**GOAL**
Transcribe word for word everything from the line containing "Where should I" down to the end of the data below, including both of those points. Leave the pictures out.

[Data from a pointing dataset]
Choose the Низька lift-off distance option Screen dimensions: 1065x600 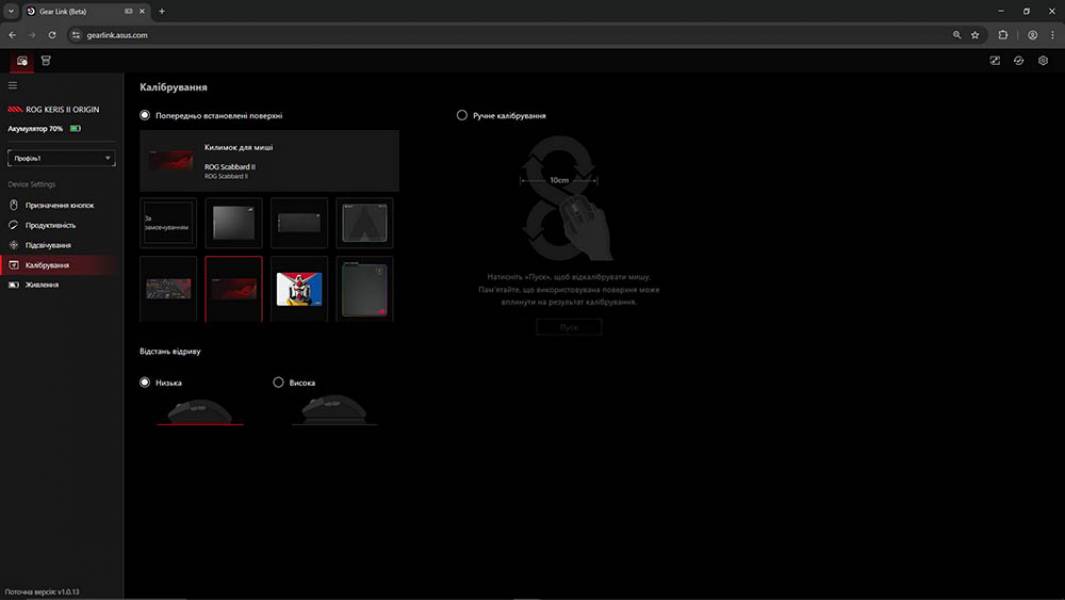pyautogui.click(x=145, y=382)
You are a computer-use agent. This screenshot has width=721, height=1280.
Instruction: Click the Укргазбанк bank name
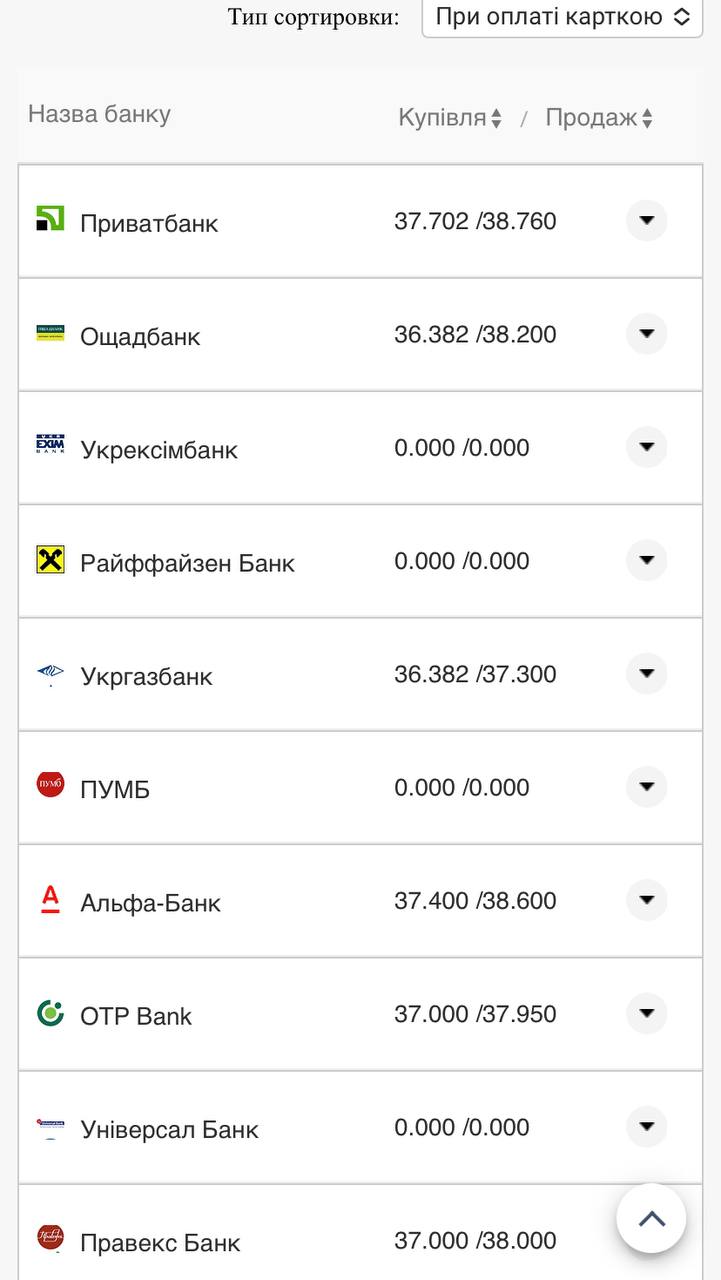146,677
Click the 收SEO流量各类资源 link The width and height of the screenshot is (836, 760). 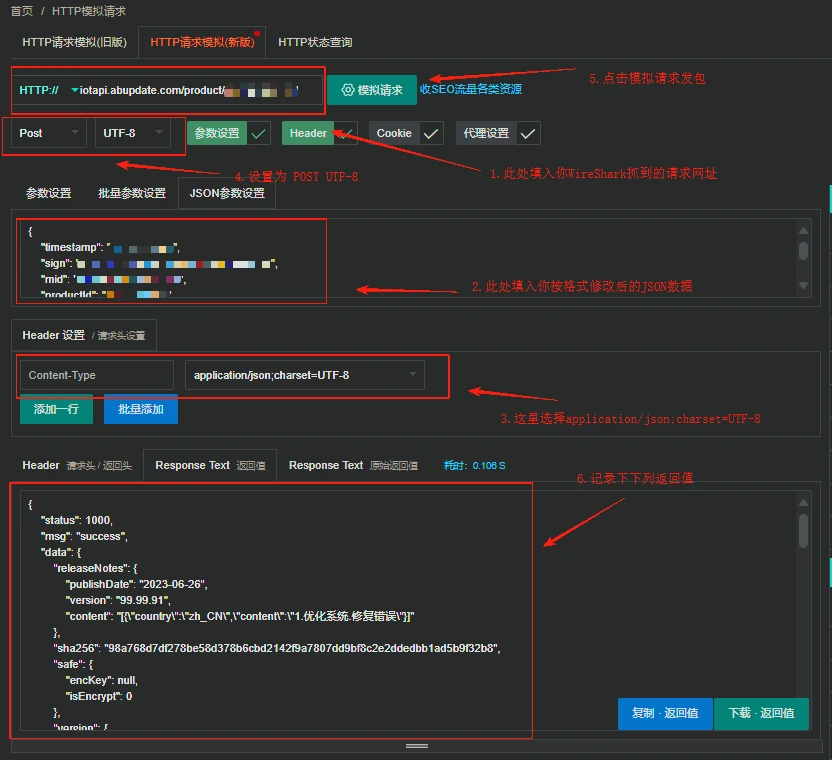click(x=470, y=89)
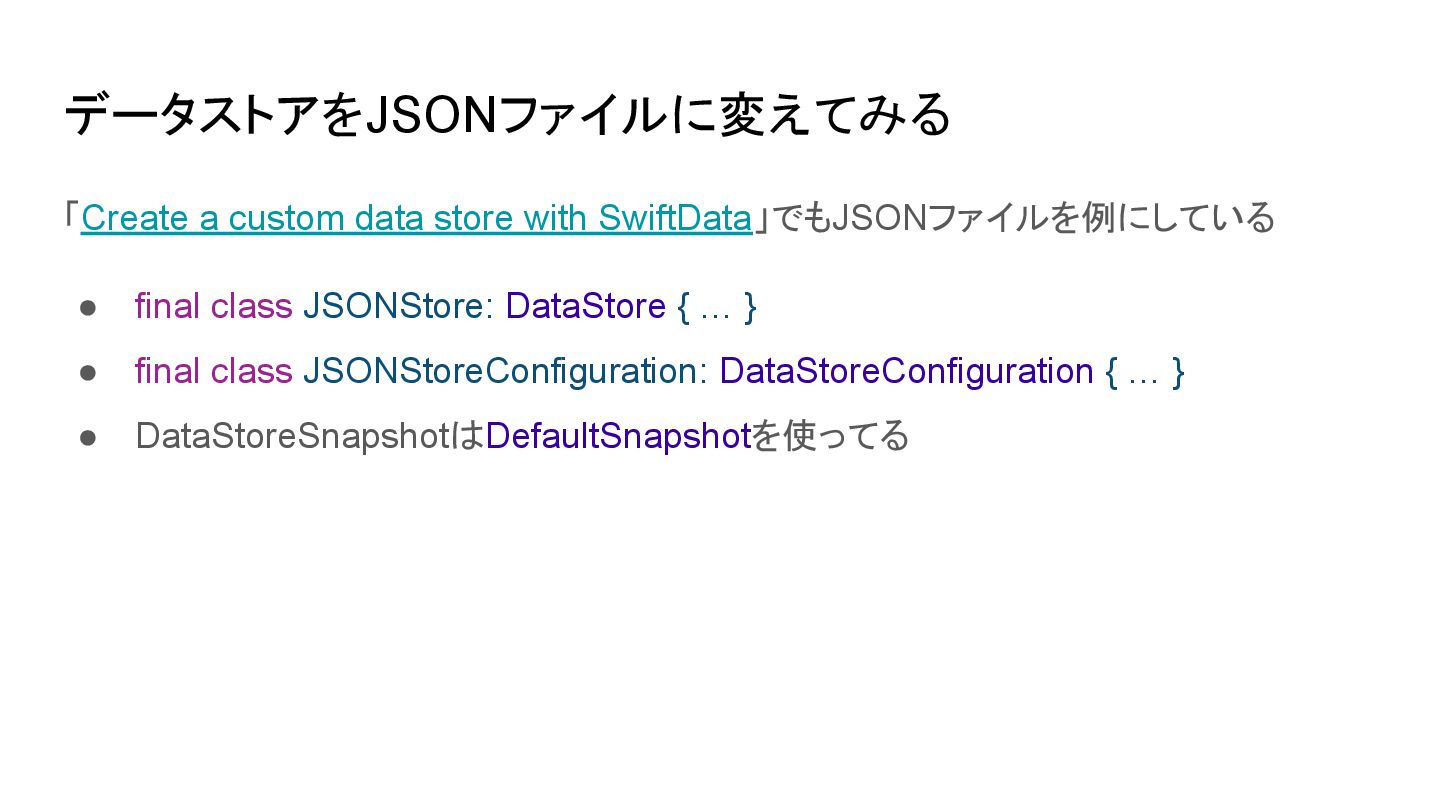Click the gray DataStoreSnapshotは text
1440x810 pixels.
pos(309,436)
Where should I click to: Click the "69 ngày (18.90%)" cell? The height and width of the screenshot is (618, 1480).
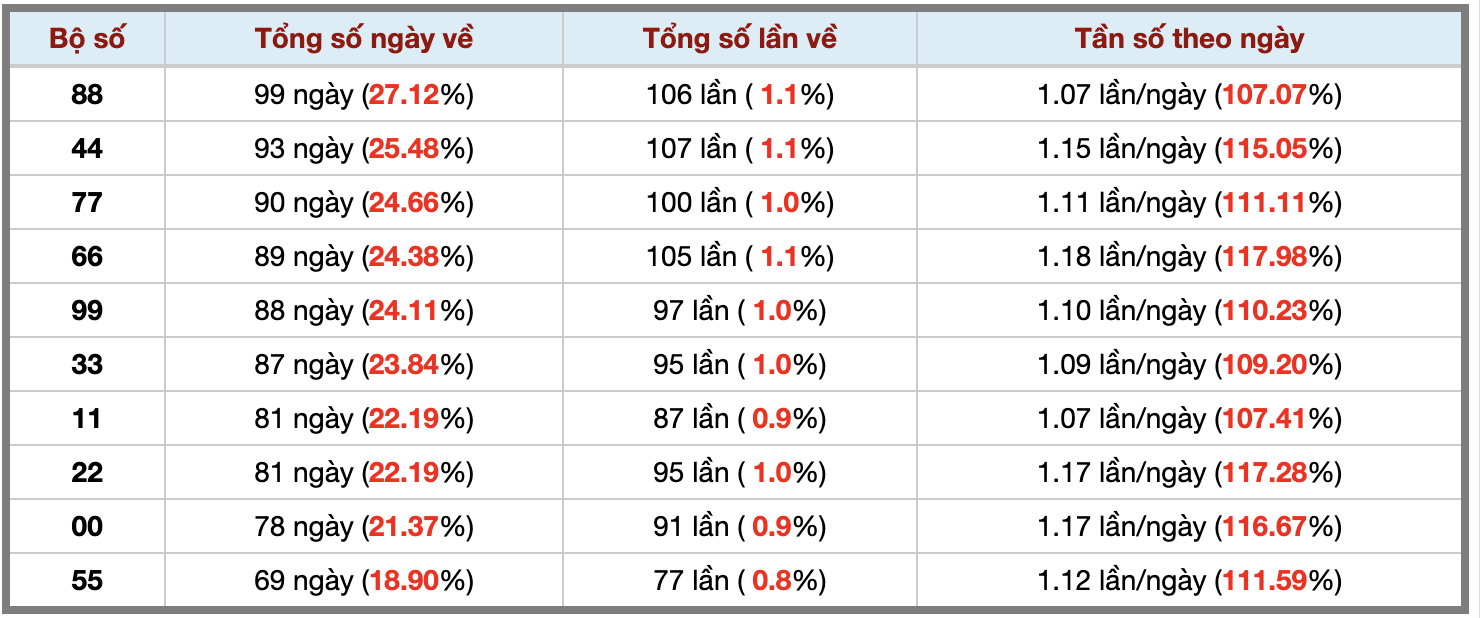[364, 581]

**TASK RESULT**
Where should I click to: Click the "69 ngày (18.90%)" cell? The height and width of the screenshot is (618, 1480).
[364, 581]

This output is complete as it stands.